OBP Statement on Critical Examination of Racial Inequalities in Historical Education

Monday, September 21, 2020
FOR IMMEDIATE RELEASE
Contact: zachary@oregonblackpioneers.org

On September 17, President Trump announced that he would sign an executive order creating a plan for “patriotic education” through school curriculum created by a new “1776 Commission”. Access to the curriculum will be made available via grants administered by the National Endowment for the Humanities. The reference to 1776 was a targeted response to New York Time’s Pulitzer Prize winning 1619 Project, created by Black historian and author Nicole Hannah Jones, which examines the historical development of the United States through the lens of slavery and its continued impacts on our social, economic, and political landscape. This act comes on the heels of a federal directorate to halt any internal training programs related to diversity, racial equity, or “critical race theory”.

With these executive actions, the President has made it clear that his administration considers critical examination of the country’s historical and contemporary racial inequalities is unpatriotic or detrimental to American students. Oregon Black Pioneers believes the opposite is true. Ignoring the realities of our historical missteps and substituting them in our schools with unquestioned patriotism is a dangerous step towards fascism.

Our organization was founded with the goal of illuminating the positive and negative experiences of African Americans in Oregon as a means of redressing the systematic erasure of Black history in popular narratives of Oregon’s past.

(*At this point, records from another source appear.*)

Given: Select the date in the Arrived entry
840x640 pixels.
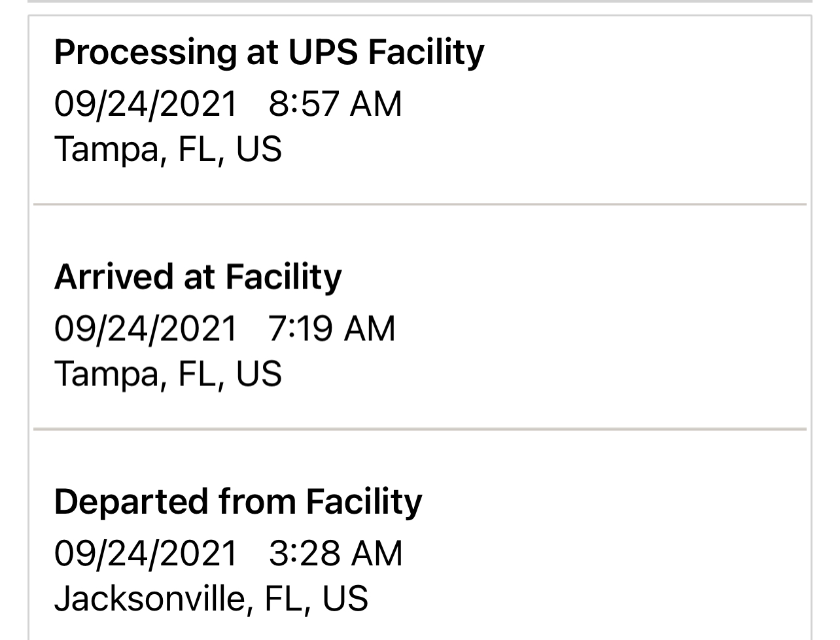Looking at the screenshot, I should point(145,329).
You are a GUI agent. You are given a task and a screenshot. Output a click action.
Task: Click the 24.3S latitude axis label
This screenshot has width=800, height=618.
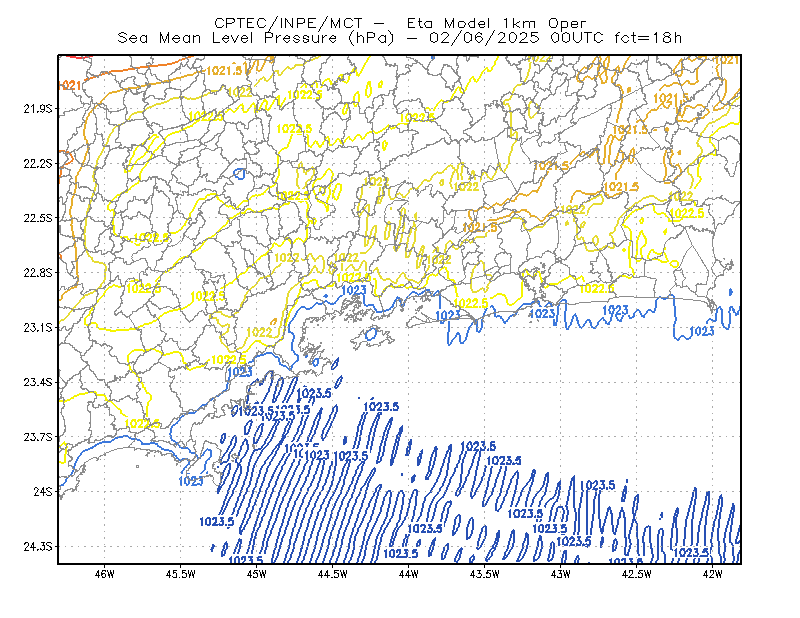tap(37, 547)
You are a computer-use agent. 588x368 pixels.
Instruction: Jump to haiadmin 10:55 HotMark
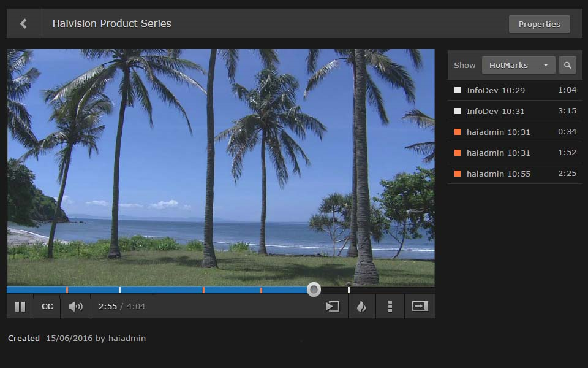coord(515,174)
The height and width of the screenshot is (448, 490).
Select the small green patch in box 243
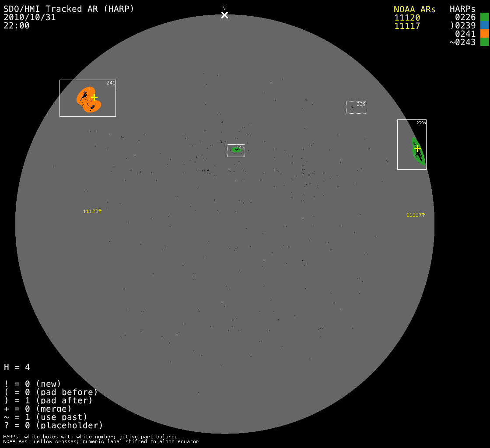(236, 151)
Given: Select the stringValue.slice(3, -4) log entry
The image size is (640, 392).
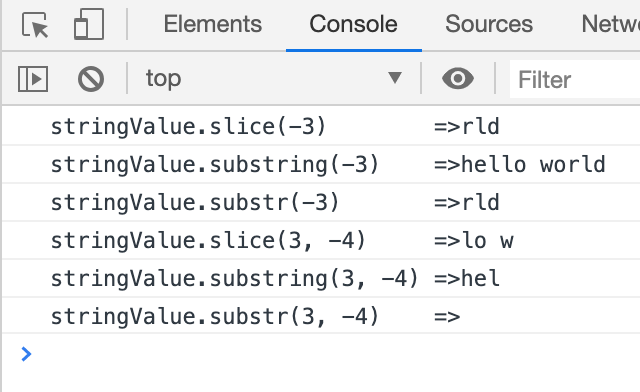Looking at the screenshot, I should [321, 240].
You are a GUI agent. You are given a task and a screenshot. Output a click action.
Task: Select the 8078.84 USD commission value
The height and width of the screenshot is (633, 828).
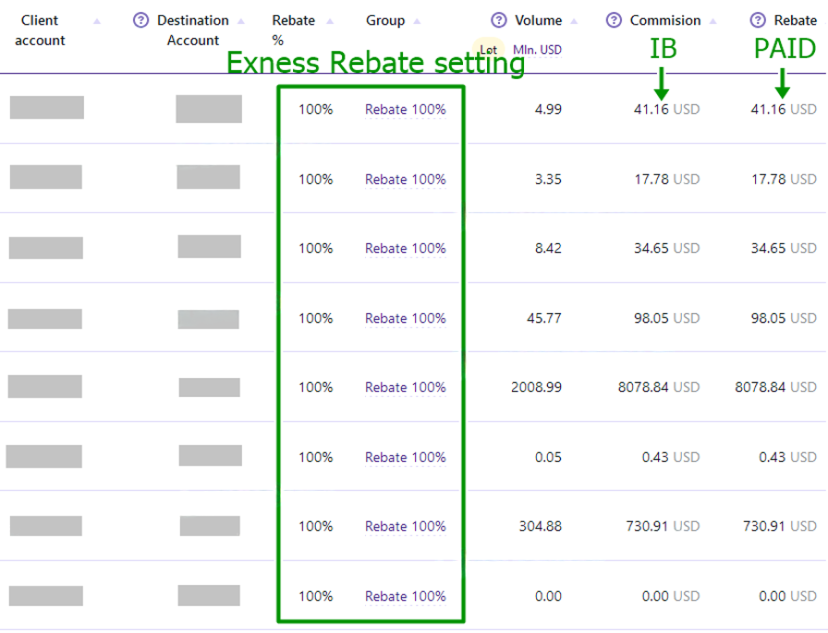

The legacy of slavery has greatly shaped Oregon –from settler colonialism, to racial exclusion, to segregation and red lining to Black Lives Matter protests. These connections are rooted in historical fact and corroborated by our state’s academic community. To deny educators in Oregon the opportunity to present these facts, or to prevent Oregon students the opportunity to learn the true and full account of our nation’s history, is to commit the very wrongs which the President claims to oppose. Any initiative meant to tell a history of the United States which minimizes the hardships of racism, slavery, and discrimination is propaganda and has no redeeming qualities as an educational resource.

Ahead of our country’s 250th anniversary, it is more important than ever to reflect on the stated principles upon which the nation is founded. The United States has not lived up to the ideals of freedom and equality for all Americans. The way that we can achieve liberty and justice for all is to acknowledge the ways BIPOC, LGBTQ+, disabled, non-Christians and others have been denied civil rights and work together to correct it. Our history matters. Oregon Black Pioneers looks forward to working with its community and partners to continue to reveal the uncomfortable truths of our past wrongs so that we may never repeat them.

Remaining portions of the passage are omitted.